In the meantime, an improved version of the RDA indicators was released (v0.02). In the results document a comparison/mapping is made between v0.02 and v0.01 for possible future reference.
We have updated the scoring for the transcriptomics data to this new version (v0.02).
Results of the scoring (to v0.01):
transcriptomics data set (as in SRA)
58% for the mandatory indicators
63% for the recommended indicators
4 indicators were thought to be not applicable
proteomics data set (as in OwnCloud)
42% for the mandatory indicators
44% for the recommended indicators
6 indicators were thought to be not applicable
The result was that this dataset only passed for 3 out of the 22 indicators tested.
This was, however, mainly due to the limitations of machine readability of the metadata and the license details within SRA.
The complete results can be viewed here.
Cellosaurus accession number is recommended as an identifier for cell lines.
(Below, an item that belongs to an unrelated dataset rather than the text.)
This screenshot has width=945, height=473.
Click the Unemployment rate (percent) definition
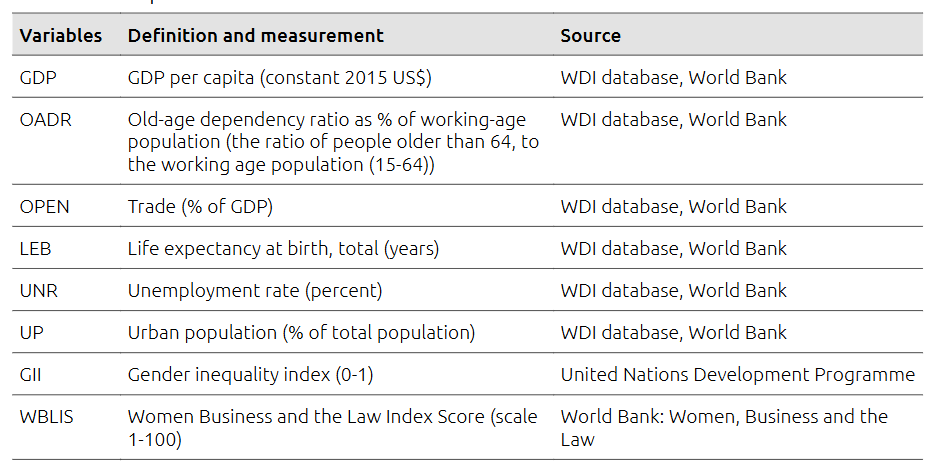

Cellosaurus also provides enriched information about different cell lines.
EBI BioSamples database is the master hosting platform for sample metadata, allowing curation and basic ontology annotation.
MINSEQE is the recommended community standard for transcriptomics data.
A new transcriptomics schema was proposed which reflects the transcriptomics community guidelines and is supported by the EBI database submission platform.
M. D. Wilkinson, M. Dumontier, I. J. Aalbersberg, G. Appleton, M. Axton, A. Baak, N. Blomberg, J. W. Boiten, L. B. da Silva Santos, P. E. Bourne, J. Bouwman, A. J. Brookes, T. Clark, M. Crosas, I. Dillo, O. Dumon, S. Edmunds, C. T. Evelo, R. Finkers, A. Gonzalez-Beltran, A. J. Gray, P. Groth, C. Goble, J. S. Grethe, J. Heringa, P. A. ‘t Hoen, R. Hooft, T. Kuhn, R. Kok, J. Kok, S. J. Lusher, M. E. Martone, A. Mons, A. L. Packer, B. Persson, P. Rocca-Serra, M. Roos, R. van Schaik, S. A. Sansone, E. Schultes, T. Sengstag, T. Slater, G. Strawn, M. A. Swertz, M. Thompson, J. van der Lei, E. van Mulligen, J. Velterop, A. Waagmeester, P. Wittenburg, K. Wolstencroft, J. Zhao, and B. Mons. The FAIR Guiding Principles for scientific data management and stewardship. Sci Data, 3:160018, Mar 2016.
M. D. Wilkinson, M. Dumontier, S. A. Sansone, L. O. Bonino da Silva Santos, M. Prieto, D. Batista, P. McQuilton, T. Kuhn, P. Rocca-Serra, M. Crosas, and E. Schultes. Evaluating FAIR maturity through a scalable, automated, community-governed framework. Sci Data, 6(1):174, 09 2019.